Il primo motivo non è ammissibile perché in sede di legittimità non si può sindacare l'interpretazione data dal giudice a un'espressione in lingua sarda e perché il termine sibillino utilizzato dal giudice per descrivere la minaccia non contrasta con il termine "male imprecisato" della minaccia.

Inammissibile il secondo motivo relativo alla motivazione del giudice perché il GUP ha desunto il dolo dalle modalità della condotta, dal fatto che chi aveva assistito all'antecedente aveva dichiarato che tra i due c'era stato un battibecco e dalla prova della minaccia precedente proferita in lingua italiana in data anteriore.

DATI RACCOLTI:
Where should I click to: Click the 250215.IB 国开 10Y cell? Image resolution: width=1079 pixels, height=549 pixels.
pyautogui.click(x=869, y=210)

COMPITI DA SVOLGERE:
**a.** Indica se ciascuna delle affermazioni seguenti concorda con il testo sui motivi di ricorso, rispondendo sì o no e citando alla lettera le parole del testo che lo stabiliscono: (i) il primo motivo è considerato inammissibile; (ii) il GUP ha desunto il dolo unicamente dalle dichiarazioni dell'imputato; (iii) la minaccia precedente era stata proferita in lingua sarda.
**b.** Elenca tutti gli elementi da cui, secondo il testo sui motivi di ricorso, il GUP ha desunto il dolo.
**c.** Per favore, procedi con il testo sui motivi di ricorso a partire dall'ultima frase riportata.

RISULTATI DEI COMPITI:
**a.**
(i) Sì: «Il primo motivo non è ammissibile».
(ii) No: «il GUP ha desunto il dolo dalle modalità della condotta, dal fatto che chi aveva assistito all'antecedente aveva dichiarato che tra i due c'era stato un battibecco e dalla prova della minaccia precedente proferita in lingua italiana in data anteriore».
(iii) No: «proferita in lingua italiana».

**b.**
- le modalità della condotta
- il fatto che chi aveva assistito all'antecedente aveva dichiarato che tra i due c'era stato un battibecco
- la prova della minaccia precedente proferita in lingua italiana in data anteriore

**c.**
Inammissibile il terzo perché il giudice ha assolto l'imputato dal reato d'ingiuria perché trattandosi di condotte sporadiche e diluite nel tempo non era integrabile il reato di atti persecutori. In capo al Giudice inoltre non sussiste alcun obbligo specifico di motivare le ragioni per le quali ritiene o meno inattendibili le dichiarazioni dell'imputato rispetto a quelle rese dalla persona offesa, che tra l'altro non sono state mai contraddette da altri elementi probatori né dal difensore dello stesso ricorrente.

Inammissibile infine anche il quarto motivo perché il motivo del ricorso relativo ai certificati medici appare generico, non confrontandosi con le ragioni esposte dal Giudice.